▶ _Material for this task_
····················

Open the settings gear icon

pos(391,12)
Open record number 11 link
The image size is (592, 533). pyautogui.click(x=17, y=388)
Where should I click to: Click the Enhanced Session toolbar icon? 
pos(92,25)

····················

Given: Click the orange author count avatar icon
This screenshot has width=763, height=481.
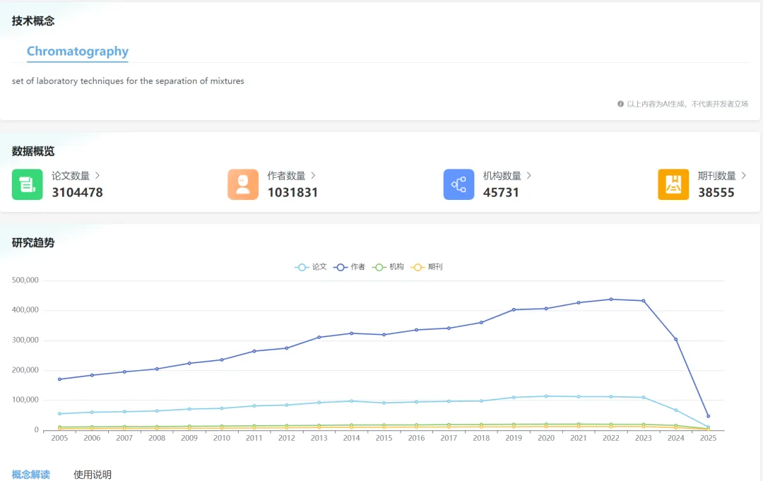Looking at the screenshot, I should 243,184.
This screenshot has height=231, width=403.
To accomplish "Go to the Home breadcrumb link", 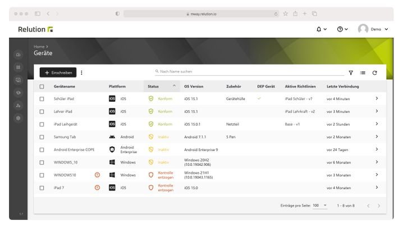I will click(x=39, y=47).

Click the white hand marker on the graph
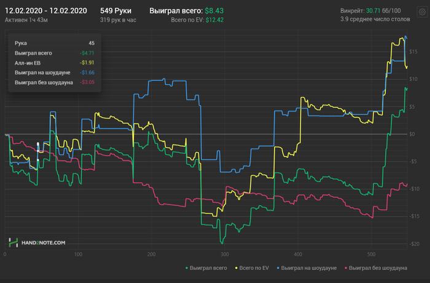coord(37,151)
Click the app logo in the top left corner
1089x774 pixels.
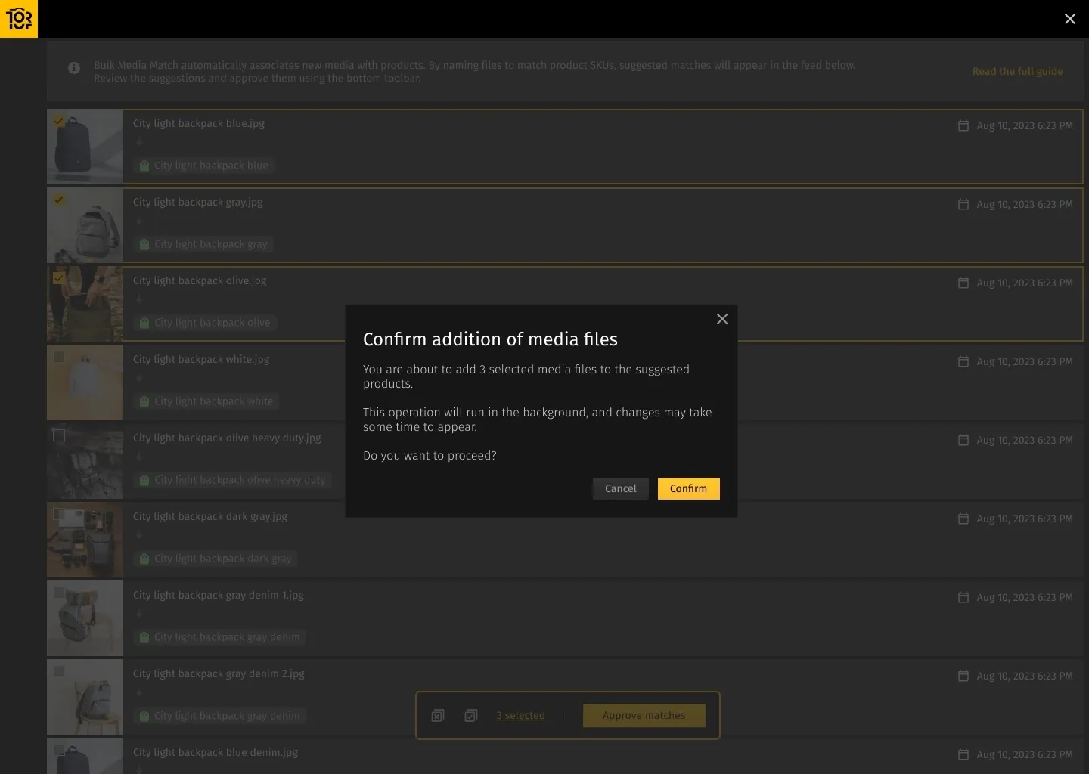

····················

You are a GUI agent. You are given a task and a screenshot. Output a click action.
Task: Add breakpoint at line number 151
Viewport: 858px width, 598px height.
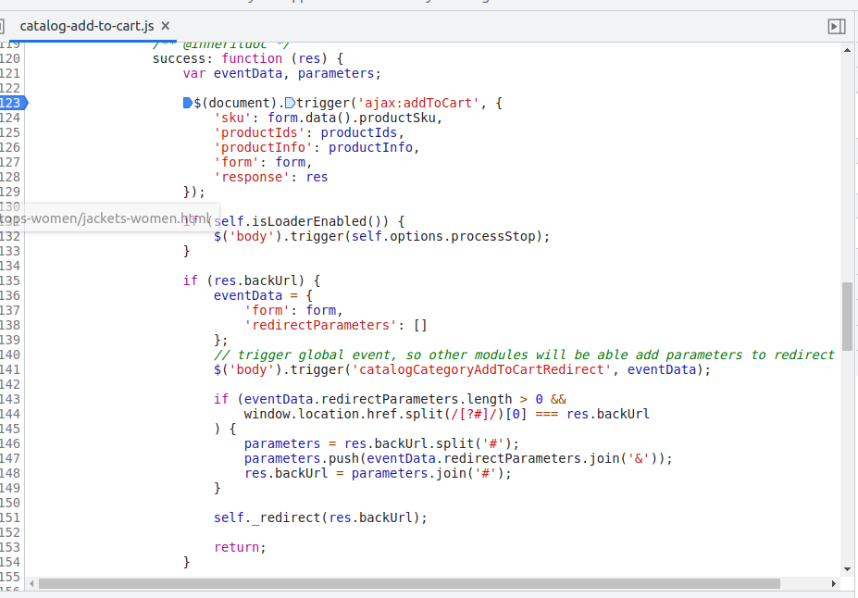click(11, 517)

····················

Lines wanted from the listing above: the line with "Click the app logo in the top left corner" up to and including the line with "1089x774 pixels.". Please write them out exactly, adding nothing else.

Click the app logo in the top left corner
1089x774 pixels.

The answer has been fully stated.